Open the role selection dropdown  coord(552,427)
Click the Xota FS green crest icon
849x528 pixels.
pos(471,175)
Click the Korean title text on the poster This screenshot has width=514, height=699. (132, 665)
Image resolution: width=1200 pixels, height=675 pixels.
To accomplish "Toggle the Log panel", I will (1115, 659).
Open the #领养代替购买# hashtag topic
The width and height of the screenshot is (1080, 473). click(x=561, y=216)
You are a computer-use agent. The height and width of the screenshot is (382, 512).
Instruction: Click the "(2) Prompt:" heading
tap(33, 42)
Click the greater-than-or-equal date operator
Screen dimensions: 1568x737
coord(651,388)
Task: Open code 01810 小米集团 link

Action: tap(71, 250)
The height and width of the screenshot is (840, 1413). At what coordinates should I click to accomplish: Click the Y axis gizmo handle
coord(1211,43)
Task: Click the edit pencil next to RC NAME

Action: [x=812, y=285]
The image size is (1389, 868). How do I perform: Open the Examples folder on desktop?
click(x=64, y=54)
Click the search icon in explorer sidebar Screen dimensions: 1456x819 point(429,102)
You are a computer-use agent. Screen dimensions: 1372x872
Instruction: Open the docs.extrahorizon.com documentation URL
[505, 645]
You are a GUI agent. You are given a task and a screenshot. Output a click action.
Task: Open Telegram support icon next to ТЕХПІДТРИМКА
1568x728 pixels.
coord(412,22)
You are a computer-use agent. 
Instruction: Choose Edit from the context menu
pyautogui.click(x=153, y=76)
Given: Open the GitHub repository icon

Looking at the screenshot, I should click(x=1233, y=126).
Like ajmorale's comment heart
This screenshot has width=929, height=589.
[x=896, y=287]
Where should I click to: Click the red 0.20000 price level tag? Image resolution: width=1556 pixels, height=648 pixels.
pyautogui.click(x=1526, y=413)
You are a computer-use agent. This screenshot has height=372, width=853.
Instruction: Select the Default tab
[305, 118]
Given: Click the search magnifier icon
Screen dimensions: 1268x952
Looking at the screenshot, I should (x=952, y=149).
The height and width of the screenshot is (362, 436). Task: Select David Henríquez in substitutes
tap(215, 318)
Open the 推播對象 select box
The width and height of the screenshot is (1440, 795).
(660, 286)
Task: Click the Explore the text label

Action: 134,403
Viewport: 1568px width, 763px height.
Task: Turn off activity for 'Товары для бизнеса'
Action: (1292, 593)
=-=-=-=-=
**REQUEST:** Rewrite the records above, putting "Command" in place of "Instruction" wherever it occurs and leaving everything else the same.

**RESPONSE FOR THIS EXERCISE:**
Open the role selection dropdown  coord(552,427)
Click the Xota FS green crest icon
849x528 pixels.
pos(471,175)
Click the Korean title text on the poster This screenshot has width=514, height=699. (132, 665)
Image resolution: width=1200 pixels, height=675 pixels.
To accomplish "Toggle the Log panel", I will (1115, 659).
Open the #领养代替购买# hashtag topic
The width and height of the screenshot is (1080, 473). click(x=561, y=216)
You are a computer-use agent. The height and width of the screenshot is (382, 512).
Command: Click the "(2) Prompt:" heading
tap(33, 42)
Click the greater-than-or-equal date operator
Screen dimensions: 1568x737
coord(651,388)
Task: Open code 01810 小米集团 link

Action: tap(71, 250)
The height and width of the screenshot is (840, 1413). At what coordinates should I click to accomplish: Click the Y axis gizmo handle
coord(1211,43)
Task: Click the edit pencil next to RC NAME

Action: [x=812, y=285]
The image size is (1389, 868). How do I perform: Open the Examples folder on desktop?
click(x=64, y=54)
Click the search icon in explorer sidebar Screen dimensions: 1456x819 point(429,102)
You are a computer-use agent. Screen dimensions: 1372x872
Command: Open the docs.extrahorizon.com documentation URL
[505, 645]
You are a GUI agent. You are given a task and a screenshot. Output a click action.
Task: Open Telegram support icon next to ТЕХПІДТРИМКА
1568x728 pixels.
coord(412,22)
You are a computer-use agent. 
Command: Choose Edit from the context menu
pyautogui.click(x=153, y=76)
Given: Open the GitHub repository icon

Looking at the screenshot, I should click(x=1233, y=126).
Like ajmorale's comment heart
This screenshot has width=929, height=589.
[x=896, y=287]
Where should I click to: Click the red 0.20000 price level tag? Image resolution: width=1556 pixels, height=648 pixels.
pyautogui.click(x=1526, y=413)
You are a computer-use agent. This screenshot has height=372, width=853.
Command: Select the Default tab
[305, 118]
Given: Click the search magnifier icon
Screen dimensions: 1268x952
Looking at the screenshot, I should (x=952, y=149).
The height and width of the screenshot is (362, 436). Task: Select David Henríquez in substitutes
tap(215, 318)
Open the 推播對象 select box
The width and height of the screenshot is (1440, 795).
(660, 286)
Task: Click the Explore the text label

Action: 134,403
Viewport: 1568px width, 763px height.
Task: Turn off activity for 'Товары для бизнеса'
Action: (1292, 593)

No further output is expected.